What will Wellington's new central public library look like?
After six years and over $200 million worth of renovations, Te Matapihi was revealed today.
Closed since March 2019 after a seismic assessment found it was a threat to life if a serious earthquake occurred, Wellington's new central public library in Te Ngākau Civic Square was unveiled this morning.
Redeveloped at an estimated cost of $217.6 million, it is set to open to the public next March once the internal fit-out is complete.
The library has been gifted the te reo Māori name Te Matapihi ki te Ao Nui, meaning 'a window to the wider world', and the new design offers exactly that.
While before you felt somewhat submerged at ground level, the ground floor of the new library has literally been raised, and there are windows everywhere, opening the space to the city, the sea and the sky.
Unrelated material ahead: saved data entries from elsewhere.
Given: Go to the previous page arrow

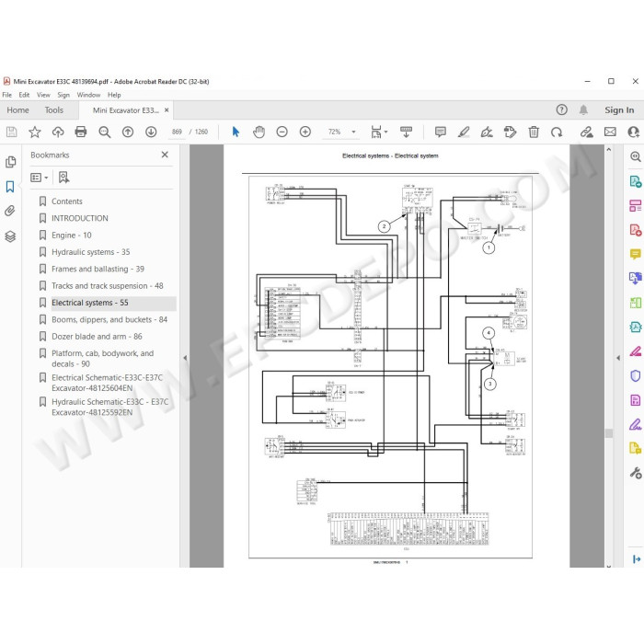Looking at the screenshot, I should coord(128,132).
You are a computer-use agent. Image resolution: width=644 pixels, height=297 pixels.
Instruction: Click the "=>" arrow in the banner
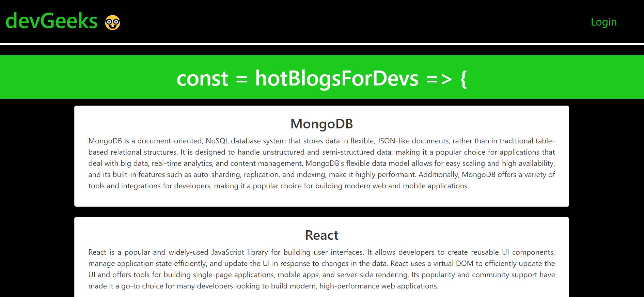click(x=439, y=79)
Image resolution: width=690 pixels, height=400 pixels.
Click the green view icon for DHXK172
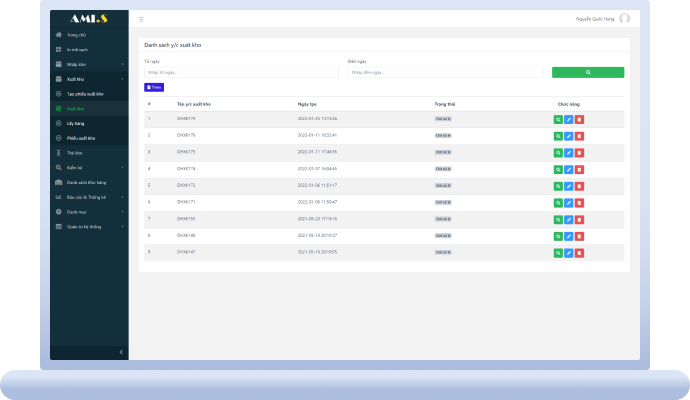tap(558, 186)
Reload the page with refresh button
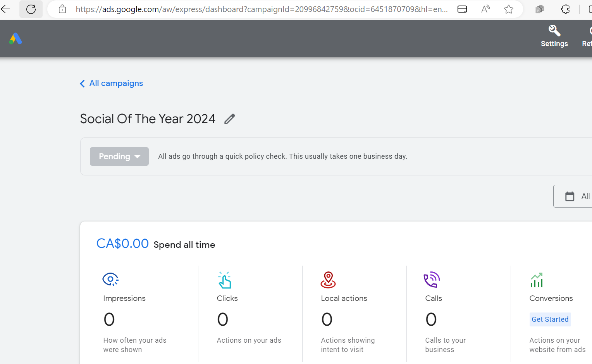 (x=31, y=9)
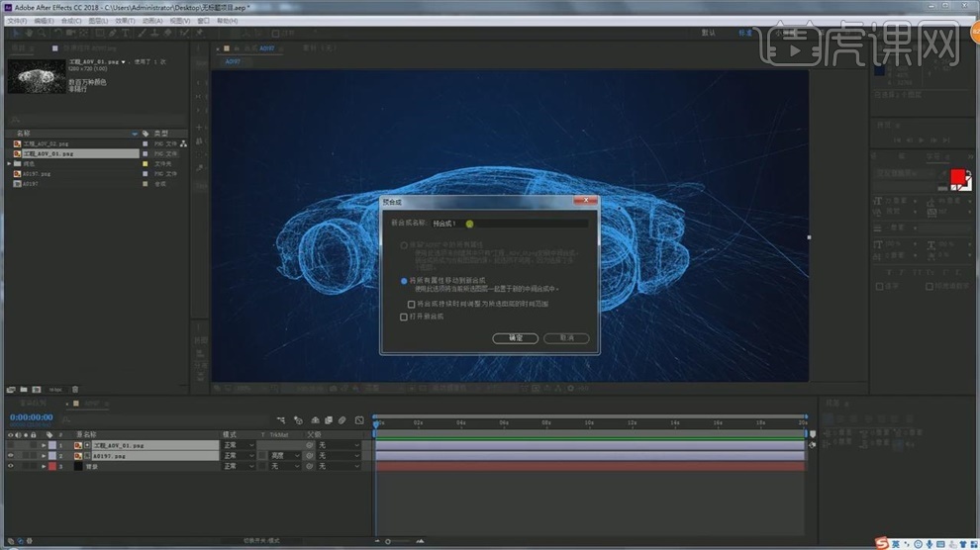Click the trash delete icon in project panel
This screenshot has width=980, height=550.
pyautogui.click(x=76, y=389)
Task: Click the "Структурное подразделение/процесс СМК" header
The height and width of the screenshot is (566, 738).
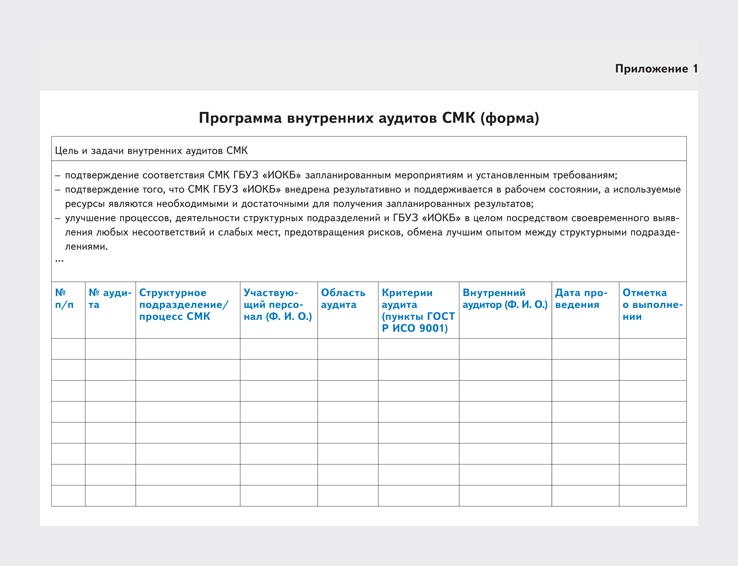Action: pos(187,305)
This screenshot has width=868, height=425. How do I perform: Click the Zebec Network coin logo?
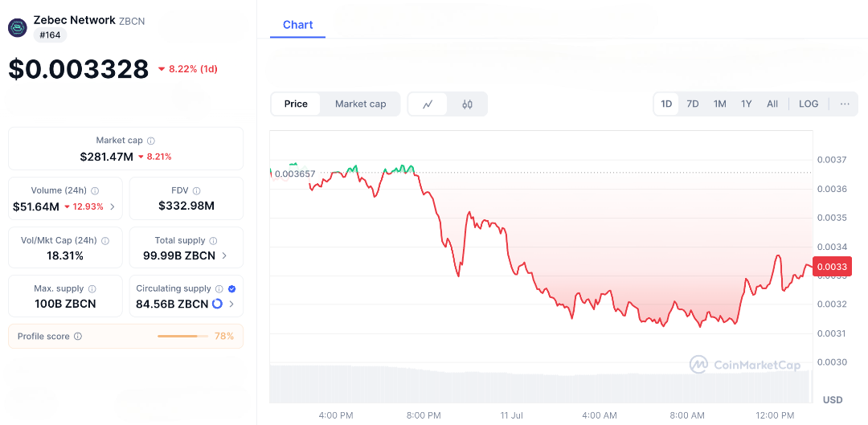click(18, 27)
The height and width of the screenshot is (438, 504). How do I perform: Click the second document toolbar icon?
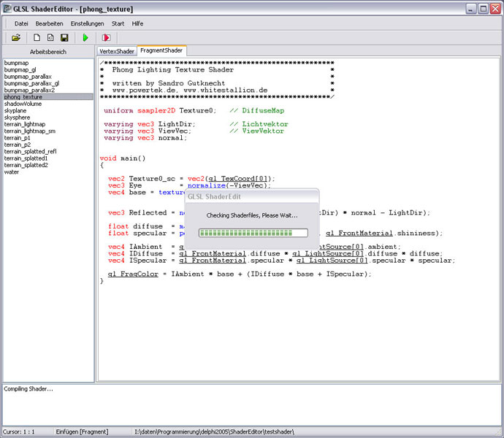50,37
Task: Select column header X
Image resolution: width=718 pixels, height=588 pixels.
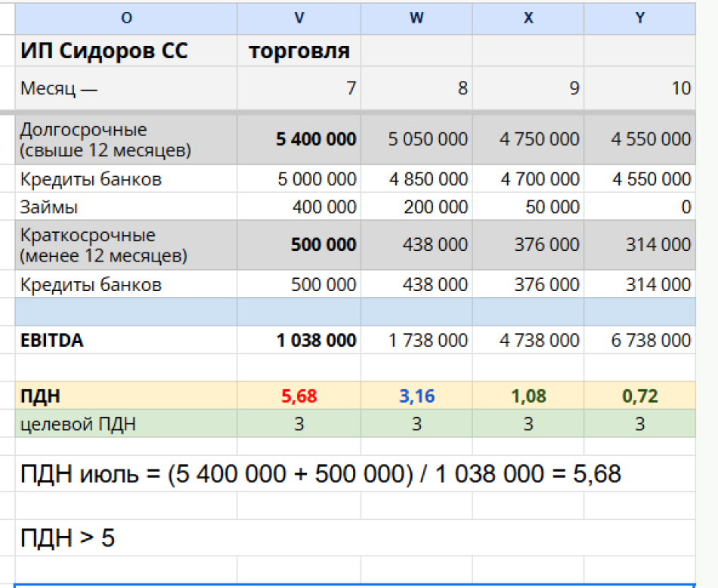Action: (528, 18)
Additional entranceways, gangways and walkways make it feel part of Te Ngākau Civic Square and a generous, warm civic space to gather in its own right, with more views of the cityscape than were previously available.
This Saturday, on a beautiful, still morning in the Capital, a rededication at dawn was led on behalf of mana whenua by tohunga of Te Āti Awa and Taranaki Whānui, with uri (descendants) of Taranaki .
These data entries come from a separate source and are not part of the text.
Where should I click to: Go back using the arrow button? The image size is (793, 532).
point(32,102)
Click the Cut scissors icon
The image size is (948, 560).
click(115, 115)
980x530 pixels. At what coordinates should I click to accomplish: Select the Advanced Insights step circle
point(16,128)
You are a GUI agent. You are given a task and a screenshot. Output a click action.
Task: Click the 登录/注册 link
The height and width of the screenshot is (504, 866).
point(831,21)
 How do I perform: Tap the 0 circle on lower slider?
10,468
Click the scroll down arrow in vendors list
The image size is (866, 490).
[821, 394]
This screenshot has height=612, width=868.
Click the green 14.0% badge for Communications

The event was a rededication with what mana whenua call a 'tohi tāngaengae' – a reawakening ceremony, giving mauri (life force) and breathing new energy into the space to help transform it from the old to the new, the Wellington City Council says.
Rangi Kipa (Te Atiawa, Taranaki and Ngāti Tama ki e Tauihu) is a renowned sculptor, carver, illustrator and tā moko (traditional Māori tattoo) artist.
RNZ / Samuel Rillstone
The redesign has been led by artist and designer Rangi Kipa of Tihei Design in partnership with Athfield Architects, who completed the original library. Zac Athfield, son of the late principal architect Ian Athfield, has led the company's involvement.
In its key structural elements and with the retention of many design elements, Te Matapihi still feels like the library of old - just opened up.
Libraries are like community living rooms, and attending the ceremony felt like returning home after a six-year absence.
While much of the shell of the original award-winning 1991 library remains, for earthquake-strengthening, many of its concrete walls have been removed, bringing in more natural light.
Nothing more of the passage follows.